En determinados ámbitos nacionalistas se interpreta que, con la actual relación de fuerzas en el seno de ETA, la propuesta del lehendakari puede inclinar la balanza definitivamente hacia los sectores partidarios de silenciar las armas. Otros ámbitos se muestran mucho más escépticos y recuerdan los mensajes hostiles de la izquierda abertzale y de ETA contra el PNV y la hoja de ruta de Ibarretxe para advertir de la beligerancia que se vislumbra y del enorme error estratégico que supone esta oferta, que no va a servir, en su opinión, para desactivar la maquinaria del terror y que puede proporcionar oxígeno político a ese mundo porque vuelve a confundir «la solución de la normalización con la paz». Una línea divisoria que había quedado clara en el Pacto de Ajuria Enea pero que ahora vuelve a difuminarse con el discurso de Ibarretxe sobre el derecho a decidir.
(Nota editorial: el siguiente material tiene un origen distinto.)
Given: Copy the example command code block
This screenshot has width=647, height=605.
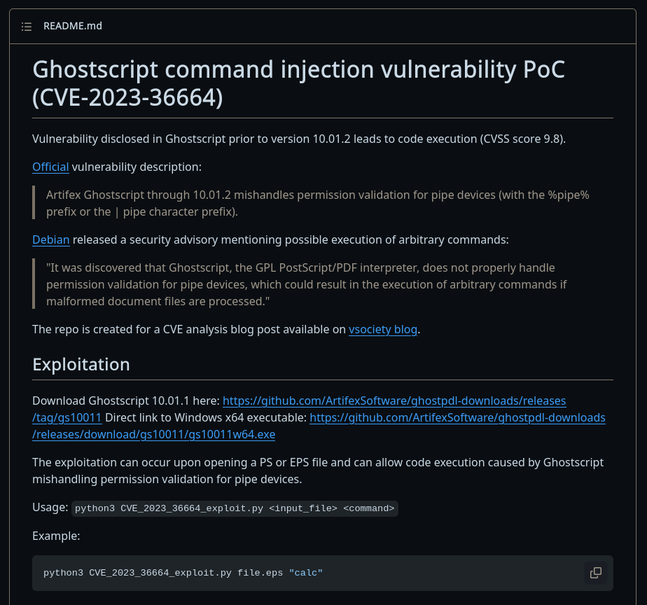Looking at the screenshot, I should tap(595, 573).
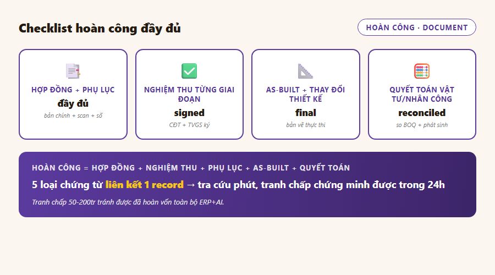Click the contract document scroll icon

tap(73, 71)
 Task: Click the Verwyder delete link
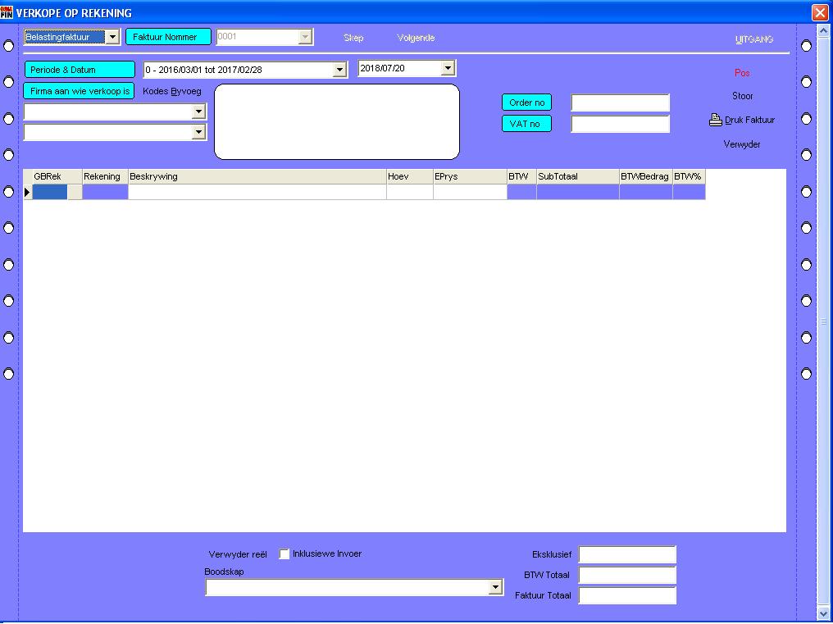pos(742,144)
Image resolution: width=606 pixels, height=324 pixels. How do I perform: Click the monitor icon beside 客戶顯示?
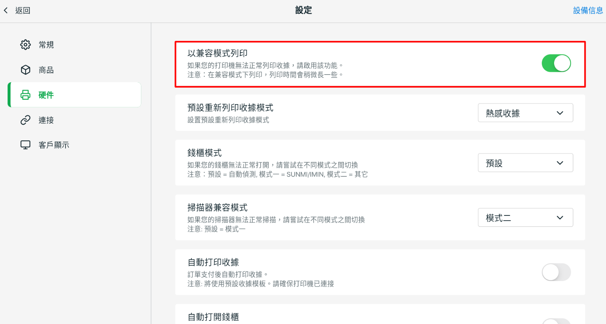[x=26, y=145]
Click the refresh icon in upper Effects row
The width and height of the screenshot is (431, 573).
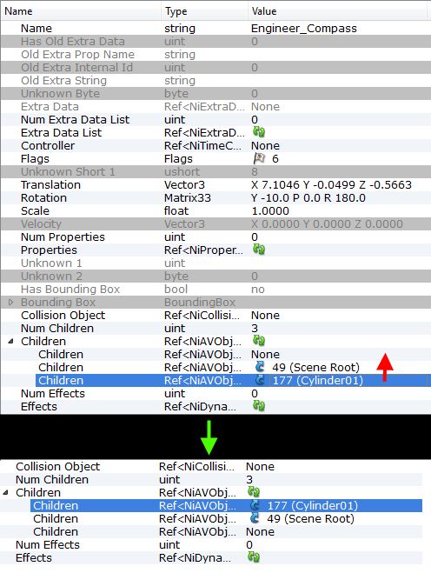point(259,406)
Los nacionalistas replican que fue el PSOE, al avalar la mesa de Loiola, el que aceptó mezclar ambos planos.
'Préstamo' de EHAK
Los especialistas consultados coinciden en valorar que la estrategia de presión busca llevar al PNV a un callejón sin salida y propiciar una fractura interna a favor de las posiciones soberanistas en detrimento de los sectores más pragmáticos, que contemplan con malestar la posibilidad de que la propuesta de Ibarretxe obtenga luz verde en el Parlamento Vasco en el pleno previsto el 27 de junio gracias a los escaños de EHAK «aunque sólo sea para enredarnos y hacernos daño». Esta posibilidad -la de un 'préstamo' envenenado a Ibarretxe- es una de las hipótesis de trabajo que se manejan, incluso aún cuando la propuesta del lehendakari incorpore una dura crítica a la violencia. EHAK podría después justificar su posición con una declaración más ortodoxa.
Pero este temor apenas aflora al exterior. El nacionalismo institucional ha cerrado filas de forma muy clara en torno a Ibarretxe. Los socialistas consideran que detrás de esta posición del PNV se intuye un mecanismo de supervivencia para no perder el poder institucional. Pero que no ha cuajado aún un solvente y compacto proyecto estratégico unitario, lo que explicaría las diferentes lecturas que la dirección jeltzale y Ajuria Enea realizan de la propuesta del lehendakari, que incorpora a su hoja de ruta el documento de Loiola.
El presidente del PNV ha hecho una lectura reformista de un posible nuevo marco jurídico para «profundizar en el autogobierno» y dar un paso «de gigante» para una nueva generación. La izquierda aber-tzale, dolida aún con el papel de los jeltzales en las conversaciones de Loiola, ve con desconfianza la última propuesta de Ibarretxe, pero en privado reconoce que puede ser una fórmula para recuperar aquel diálogo frustrado y para contar como aliado con el nacionalismo institucional, ya no liderado por Josu Jon Imaz, y para poner en marcha una masa crítica en apoyo del derecho de decisión que fuerce una negociación con el Estado. La clave, se insiste, es que Ibarretxe y el tripartito busquen los apoyos en el Parlamento Vasco y expliquen para qué quieren esos votos.